Of course, NASA's primary goal has always been safety, not comfort. Glenn's historic launch in 1962 was scrubbed 10 times before engineers finally gave the go-ahead. Today, most shuttle and satellite launches occur on time, delayed more by Florida weather than by faulty wiring.
"There's no doubt the shuttle is much safer than Mercury," says Cooper, who was part of the original shuttle design team back in the late 1960s.
The shuttle is also considerably roomier than the early space modules. Mercury had only about 36 cubic feet of cabin space - just a walk-in closet, really. A fully suited astronaut took up a third of that space. Today's shuttle offers apartment-size 2,325 cubic feet, with plenty of elbow room for a crew of seven.
But sophistication begets complication. The Mercury capsule that Glenn flew in 1962 had 8 buttons to push; the shuttle has 219. Mercury had 56 toggle switches; the shuttle has 856.
Space suits also have improved dramatically. In 1962, aluminized cloth was the Calvin Klein of its day, designed to protect an astronaut from overheating during reentry. The problem was the suit trapped heat as well, making for a fairly sweaty flight.
Today's well-dressed astronaut wears a space suit only during launch and landing, and tout le monde is wearing orange these days - for visibility in the event of a rescue operation.
And the food. Cooper remembers the taste of Mercury food as "kind of blah. It was pureed stuff in an aluminum tube." He laughs, "Who knows what it was?"
Fortunately for Cooper, who spent more than a week aboard a two-man Gemini space capsule, and later astronauts, who spent months aboard Skylab, NASA made step-by-step improvements not only for safety, but for basic comfort.

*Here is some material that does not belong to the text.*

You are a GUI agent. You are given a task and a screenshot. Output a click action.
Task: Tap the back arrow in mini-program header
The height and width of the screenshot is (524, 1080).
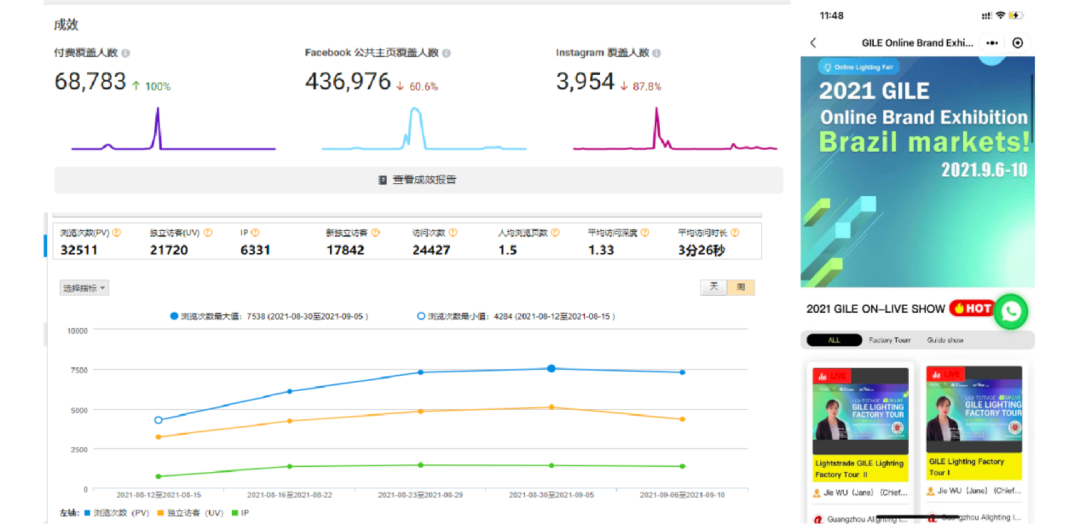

TODAY'S food, while certainly nothing like the pte at New York's famous Lutce, is approaching what the astronauts are accustomed to on Earth.
In the Mercury program of 1962-63, the menu was mostly bite-size cubes of high-calorie, freeze-dried peanut butter and semi-liquid items in tubes.
And Skylab, in 1973-74, featured a 72-item menu, including filet mignon, improving further over the shrimp cocktail and butterscotch pudding of earlier Gemini missions.
Today, with 150 possible items to choose from on the shuttle menu, every astronaut has favorites. Glenn is having chocolate with nearly every meal. Pedro Duque, not even born when Glenn made his first orbit, prefers a spot of tea with lemon. Williams says he packs lots of New England maple sugar candies when he goes into space. "As a Canadian," he grins, "I'm rather partial to maple syrup products."
Given all the advances, it's not surprising that Cooper and his colleagues are starting to talk, only half-jokingly, about returning to space.
"I think it's great that John is able to go on later in his career," says Cooper, referring to his 77-year-old friend. "I'd like to do it myself, but I'm not old enough. I'm only 71. Give me another six years."